Le prodigieux reportage du Journal sur l’état des cours d’école fait voir que plusieurs établissements scolaires n’ont pas attendu les décisions ministérielles pour améliorer la qualité de vie dans leur environnement immédiat. Il reste toutefois encore beaucoup à faire dans plusieurs établissements de la province. Cependant, l’aménagement extérieur n’est pas une sinécure, car il se bute à de multiples obstacles et à l’importance que lui accorde le milieu.

Mythes et réalité

L’état de la recherche ne permet pas d’établir une corrélation entre la réussite éducative et la durée ou l’environnement dans lequel les récréations se tiennent.

La plupart des parents ne choisiront pas un établissement parce que la cour d’école y est bien aménagée. À l’opposé, ils sont très attirés par une école trônant en tête des palmarès reliés aux performances scolaires.

La dégradation du parc immobilier et les besoins de construction pèsent énormément sur les capacités réelles d’embellissement des aires extérieures d’un grand nombre d’établissements scolaires.

Les appuis financiers de l’extérieur et le bénévolat des parents se révèlent essentiels dans de multiples exemples illustrés dans le reportage, ce qui peut accroître les risques d’inégalités entre les établissements.

L’ampleur des projets a un impact sur le travail des enseignants et l’apprentissage des jeunes, par exemple augmenter le temps de surveillance réduit les périodes de récupération pour les élèves à risque.

La plaisante apparence

Malgré les embûches et l’absence d’effets directs sur la réussite éducative, plusieurs écoles s’investissent, à raison, dans l’embellissement de leur édifice et leur aménagement extérieur.

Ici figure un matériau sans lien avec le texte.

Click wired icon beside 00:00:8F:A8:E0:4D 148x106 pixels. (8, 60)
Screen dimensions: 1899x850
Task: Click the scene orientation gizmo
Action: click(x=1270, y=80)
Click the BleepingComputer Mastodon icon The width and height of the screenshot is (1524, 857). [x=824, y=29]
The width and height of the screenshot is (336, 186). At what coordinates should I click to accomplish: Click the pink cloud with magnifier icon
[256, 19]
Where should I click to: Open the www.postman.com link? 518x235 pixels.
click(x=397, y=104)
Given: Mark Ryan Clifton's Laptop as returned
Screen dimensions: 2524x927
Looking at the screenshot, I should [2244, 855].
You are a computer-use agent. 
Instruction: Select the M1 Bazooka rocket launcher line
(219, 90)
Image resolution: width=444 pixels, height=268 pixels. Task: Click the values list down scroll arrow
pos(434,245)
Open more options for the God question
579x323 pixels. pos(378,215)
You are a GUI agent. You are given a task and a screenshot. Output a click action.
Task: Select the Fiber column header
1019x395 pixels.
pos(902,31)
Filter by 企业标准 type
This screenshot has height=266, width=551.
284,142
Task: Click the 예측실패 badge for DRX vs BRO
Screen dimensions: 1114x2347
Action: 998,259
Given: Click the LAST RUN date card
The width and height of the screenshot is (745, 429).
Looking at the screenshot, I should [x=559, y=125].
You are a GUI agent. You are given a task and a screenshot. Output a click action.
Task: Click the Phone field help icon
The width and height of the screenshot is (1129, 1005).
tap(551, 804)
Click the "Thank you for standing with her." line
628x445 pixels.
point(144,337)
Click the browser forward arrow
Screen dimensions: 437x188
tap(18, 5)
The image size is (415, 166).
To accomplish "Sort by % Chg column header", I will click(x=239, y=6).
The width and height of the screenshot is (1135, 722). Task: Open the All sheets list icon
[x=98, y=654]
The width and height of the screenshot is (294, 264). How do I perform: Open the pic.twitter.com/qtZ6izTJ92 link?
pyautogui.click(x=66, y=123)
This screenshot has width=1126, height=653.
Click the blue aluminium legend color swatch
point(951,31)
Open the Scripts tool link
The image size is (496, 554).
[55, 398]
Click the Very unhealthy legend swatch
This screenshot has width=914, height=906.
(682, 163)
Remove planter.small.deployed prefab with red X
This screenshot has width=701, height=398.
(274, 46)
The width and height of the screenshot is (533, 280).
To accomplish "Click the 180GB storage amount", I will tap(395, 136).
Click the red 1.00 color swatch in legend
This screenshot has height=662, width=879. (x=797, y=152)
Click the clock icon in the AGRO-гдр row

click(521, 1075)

Je me rappelle de ce directeur qui n’avait de fin d’améliorer les conditions physiques des écoles dans lesquelles il œuvrait. J’ai plus particulièrement en tête cette école secondaire de la Rive-Sud de Montréal située en milieu défavorisé, qu’il avait fait repeindre, et dont il avait fait cirer les parquets au point de pouvoir s’y mirer comme dans un miroir. Elle est passée d’une école repoussoir à une école que les élèves étaient fiers de fréquenter. Le changement a même eu un impact sur leur sens civique. La récréation est à l’élève ce que la pause est au travailleur comme détente. Cependant, cela n’empêche pas de la situer dans le continuum éducatif avec un environnement qui favorise des activités rehaussant les responsabilités civiques de l’élève et sa conscience d’autrui.

Habituellement rebuté par les palmarès, je me réjouis de celui sur les cours d’école, non parce qu’il classe les écoles, mais parce qu’il livre de très bonnes idées. Ma collègue Daphnée Dion-Viens et tous les autres collaborateurs inspireront sûrement un bon nombre d’écoles dans l’amélioration de leur environnement qui influera éventuellement sur le comportement des élèves.

Souhaitons que le ministre mette plus que des miettes pour inclure la récréation dans le processus éducatif.